Für Pointers ein Tag zum Vergessen

(lad) Die VfB Gießen Pointers haben einen Rückschlag hinnehmen müssen, der durchaus eine Entscheidung im Titelkampf der 2. Basketball-Regionalliga sein könnte. Ersatzgeschwächt konnte der bis dato Tabellenführer beim SC Bergstraße nicht sein volles Potenzial abrufen, was schließlich in einer vermeidbaren 71:73 (35:31)-Niederlage endete. »Das war nicht unser Spiel. Uns hat die Konzentration und die Spannung gefehlt.

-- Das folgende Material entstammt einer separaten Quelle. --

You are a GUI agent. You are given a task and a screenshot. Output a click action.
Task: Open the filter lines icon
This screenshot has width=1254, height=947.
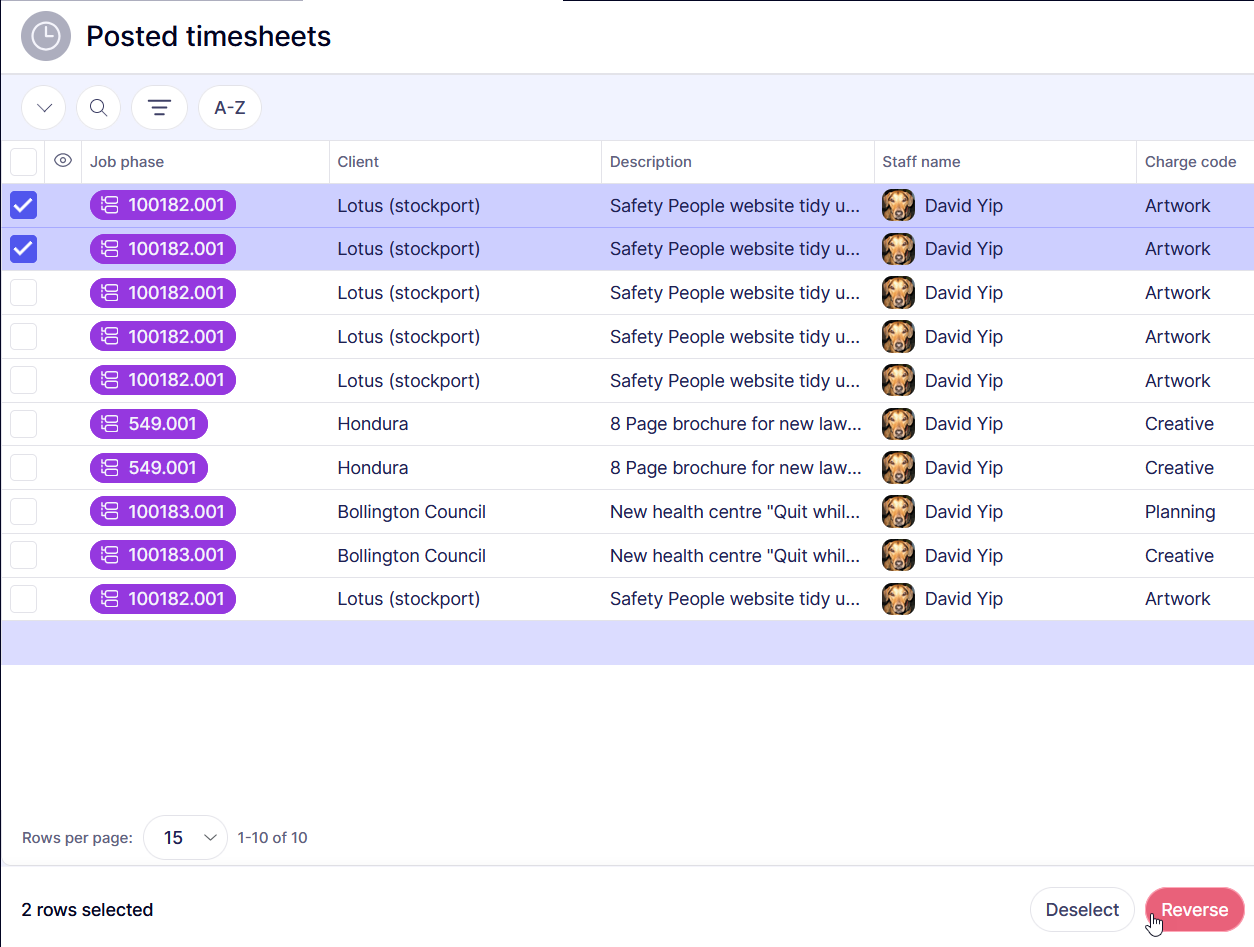pyautogui.click(x=159, y=108)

Vielleicht war das Angst, ich weiß es nicht«, erklärte Pointers-Trainer Dejan Kostic ernüchtert. Schon in der Vorbereitung auf die Partie hatte Unruhe gesteckt, da zum einen der wichtige Center Malte Herwig aufgrund eines Auslandaufenthalts fehlte. Zum anderen meldeten sich am Spielmorgen mit Mario Kragulj (die ganze Nacht durchgebrochen), Felix Rotaru (Fieberfrost) und Zeljko Pavlovic (Grippe) gleich drei Leistungsträger bei ihrem Coach krank. Nach langem Bangen quälten sich immerhin Kragulj und Rotaru zu krankheitsgeschwächten Einsätzen, »nur« Pavlovic fiel endgültig aus. Trotz der widrigen Umstände legte Gießen mit einem 11:4 einen guten Start hin. Aber bereits danach haperte es: Es fehlte an Spieltempo, und der VfB konnte sich nicht absetzen.

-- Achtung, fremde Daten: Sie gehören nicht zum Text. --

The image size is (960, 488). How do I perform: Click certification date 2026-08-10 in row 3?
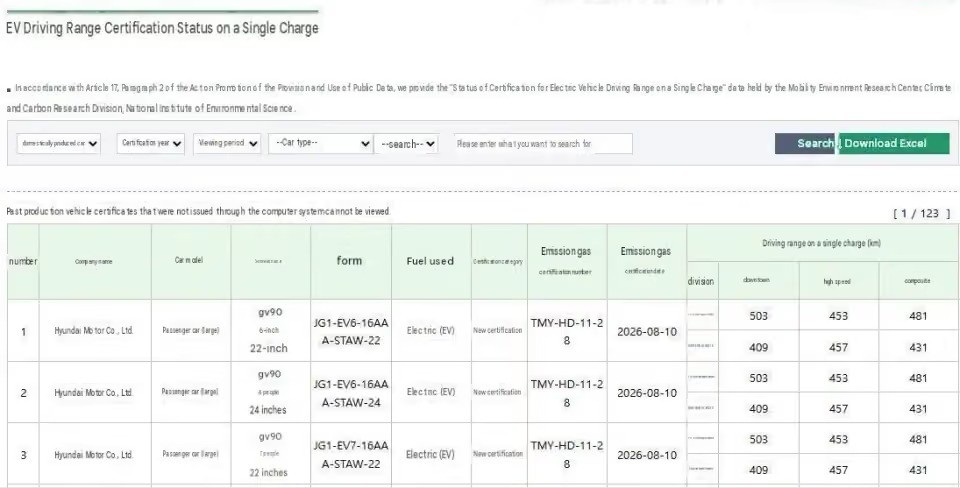(x=647, y=455)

Zum Schluss ungeplanter Wurf

Stattdessen schoss sich Bergstraße um den treffsicheren Moritz Benzing heiß, das das erste Viertel noch mit 19:16 für sich entschied. In den zweiten zehn Minuten erwischten die Pointers ihr bestes Quarter, das sie dank des starken Inside-Spiels durch Rotaru und David Henke mit 19:12 für sich entschieden. Aber die zweite Halbzeit wurde zerfahren. Die Gäste haderten mit den Schiedsrichterpfiffen, sodass nacheinander Sven Schäfer (29.), Jeremy Burright (35.), Chris Kenntemich (35.) und Henke (38.) mit dem fünften Foul auf die Bank mussten. Ohne diese Spieler musste der VfB auch das Reboundduell klar verloren geben.Trotz allem hatte Gießen dennoch Siegchancen. Aber es folgte Pech: 20 Sekunden vor Schluss versenkte Bergstraße einen »unmöglichen Wurf« (O-Ton Kostic) zum 73:71. Die Pointers hatten nun Ballbesitz und eine Auszeit, um den letzten Zug zu planen. »Aber wir haben diesen Angriff nicht umgesetzt; es gab einen völlig ungeplanten Wurf«, so Kostic. Dieser verfehlte, und das Spiel war entschieden. »Das hat zum Spiel gepasst, und auch, dass wir danach auf der Autobahn noch Vollsperrung hatten«, so der Coach nach einem Tag zumVergessen. Pointers: Kraushaar, Schäfer, Kragulj, Kenntemich, Schneider, Gansel, Burright, Henke, Rotaru.